In analogy, Young et al. (2015) found that to compensate for slow enzymatic rates at low temperatures, Antarctic diatoms up-regulated both RUBISCO allocation and other cellular proteins needed for C fixation, to maintain productivity to support the intense spring/summer blooms in high-latitude waters, despite water temperatures close to freezing. Our results are consistent since higher RUBISCO abundance supported higher growth rates of both T. pseudonana and T. punctigera, but the relation shifted differentially for each species in high- or low-N media (Fig. 4a). T. pseudonana, but not T. punctigera, was able to up-regulate achieved RUBISCO performance to exploit higher levels of nitrogen in the media. Low-nitrogen media up-regulated the nitrogen allocation to RUBISCO rather than to PSII for T. punctigera, resulting in a higher RbcL:PsbA ratio (Fig. 5b). This in turn led to faster electron transport away from PSII (Fig. 5a) (Zorz et al. 2015), which might have ameliorated PSII photoinhibition and stimulated the cell growth (Fig. 5b) under LN.
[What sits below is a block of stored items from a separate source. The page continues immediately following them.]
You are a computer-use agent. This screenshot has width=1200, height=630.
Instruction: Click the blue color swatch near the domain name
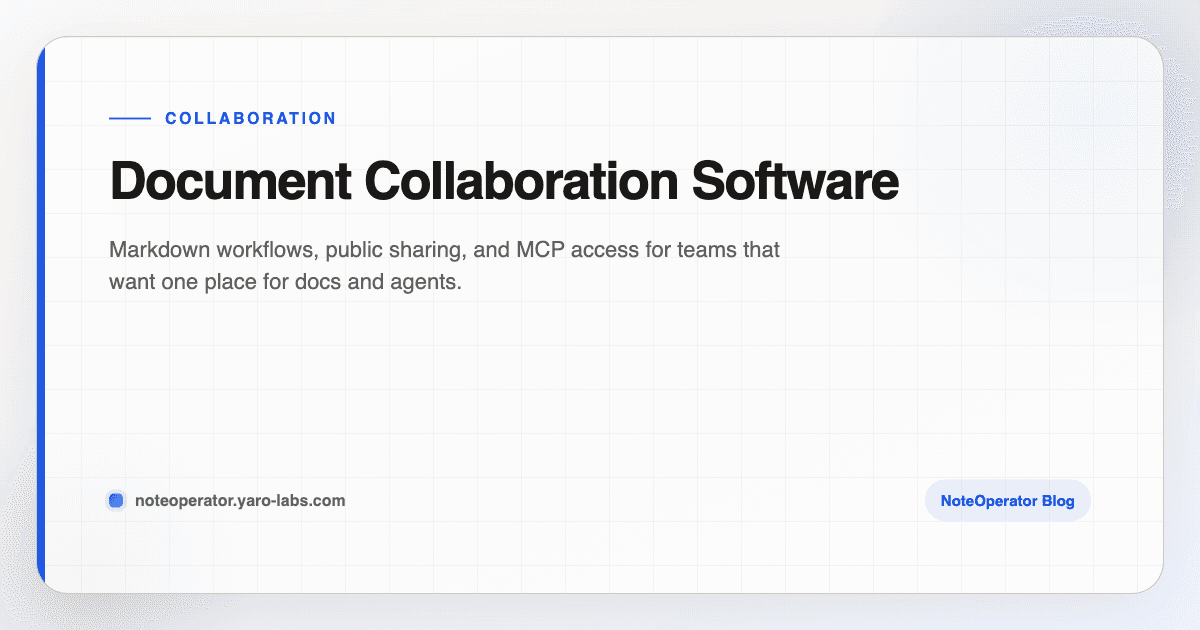[x=116, y=499]
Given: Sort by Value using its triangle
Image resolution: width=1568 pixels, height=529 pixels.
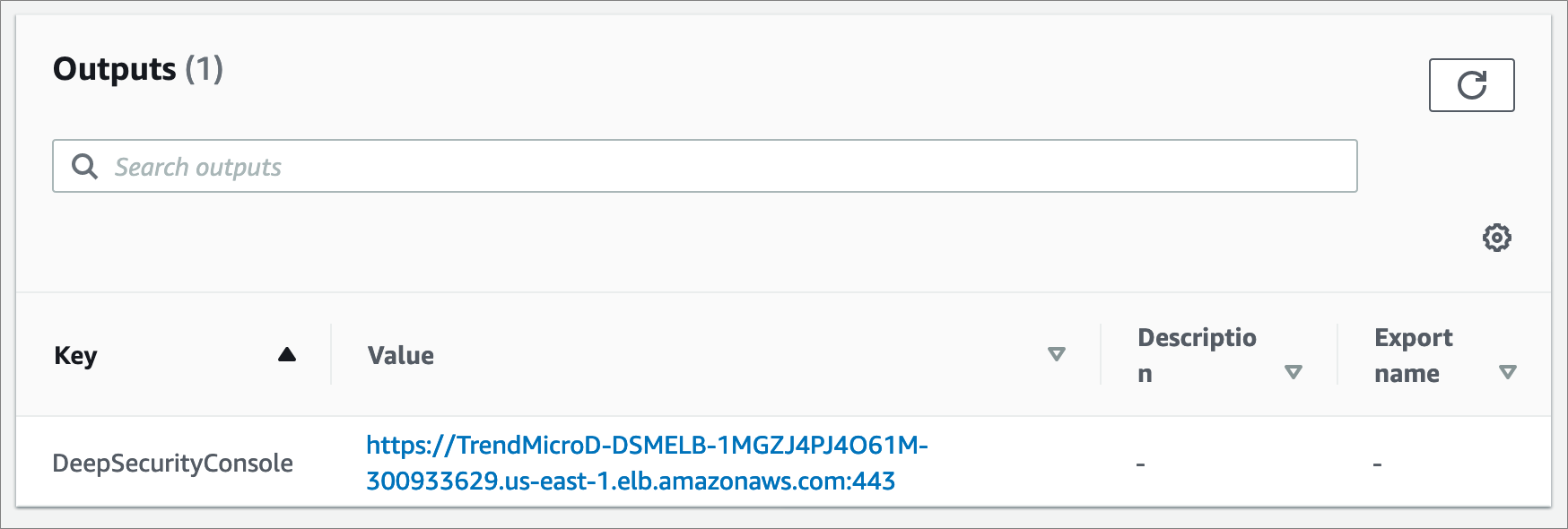Looking at the screenshot, I should (1057, 354).
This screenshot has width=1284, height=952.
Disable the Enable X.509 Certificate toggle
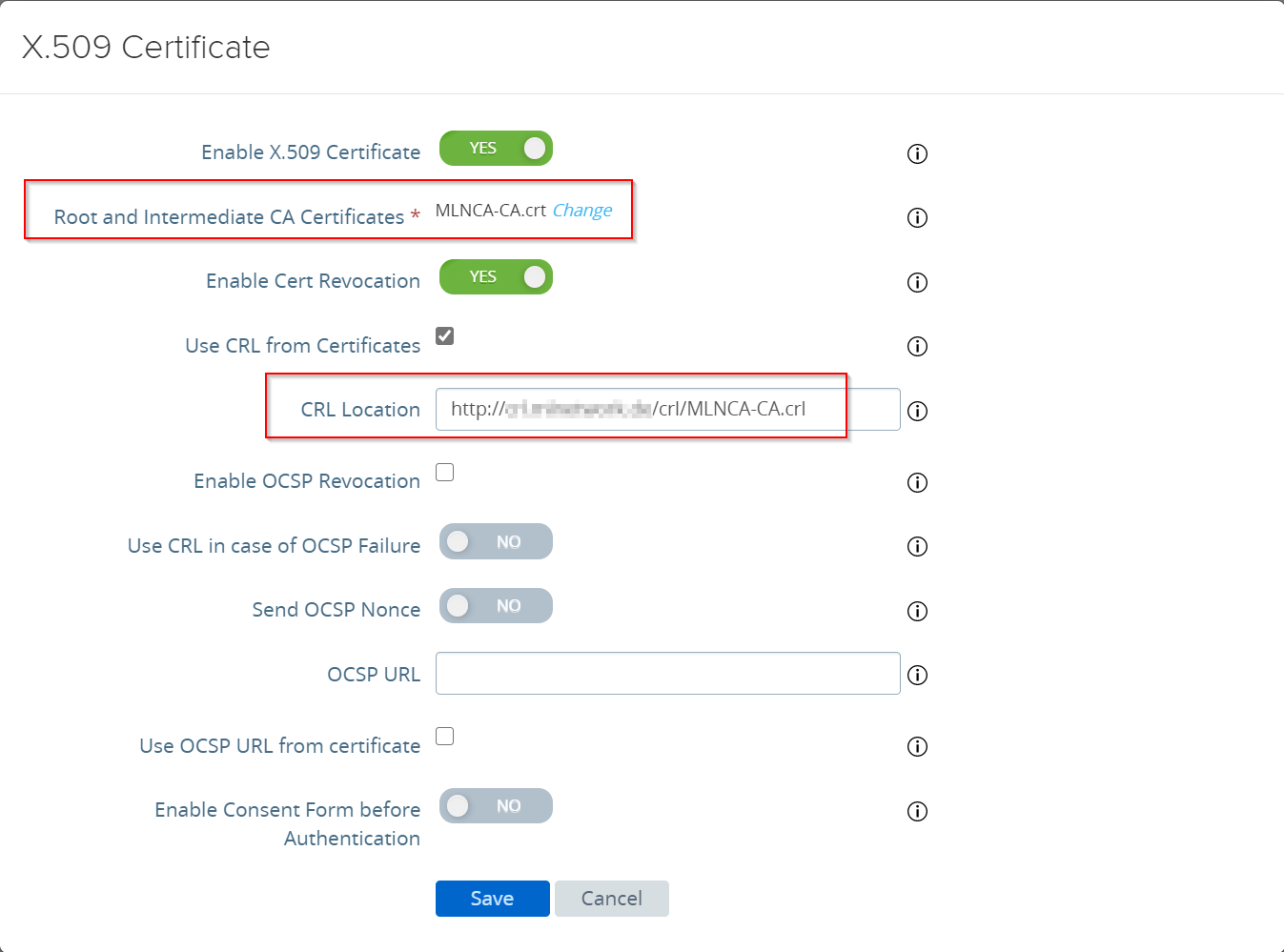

In recent decades, coastal or estuarine nitrogen concentration has increased globally, as in Hong Kong waters where nitrate reaches 40 µmol L−1 in summer (Xu et al. 2012), in the Danube River estuary, northwestern Black Sea, where nitrate reached 50 µmol L−1 (Möbius and Dähnke 2015) and in the Jiulong River estuary, northern South China Sea, where nitrate reached over 80 µmol L−1 (Li et al. 2011). According to our findings (Fig. 1b), such nitrate levels are already well above the optimal growth nitrogen levels for large T. punctigera. In contrast, the smaller T. pseudonana can successfully exploit yet higher nitrate levels to achieve higher growth rates (Fig. 1a).

Summary

We grew small and large marine centric diatoms, T. pseudonana and T. punctigera, in high- and low-nitrogen media, across a range of growth light. Growth-limiting LN media did not significantly lower cellular N content in the small T. pseudonana. In contrast, the same LN media stimulated faster growth in the larger T. punctigera, which actually increased cellular nitrogen content under low-nitrogen media compared to HN media. Furthermore, we found low-nitrogen media increased the cellular RUBISCO content of the smaller T. pseudonana at limiting light, but that T. pseudonana was able to up-regulate RUBISCO turnover under higher media N. The larger T. punctigera showed higher RUBISCO content under low-nitrogen media, in parallel with an increased capacity to carry electrons away from PSII. The larger T. punctigera showed sustained down-regulation of PSII function under high nitrogen (Drath et al. 2008), which was released in parallel with the increase in RUBISCO content under LN, providing a possible mechanism for the differential growth responses between the two diatoms.

Data archiving

The data for this project are available through the database of Dr. Douglas A. Campbell Lab, phytoplankton.mta.ca.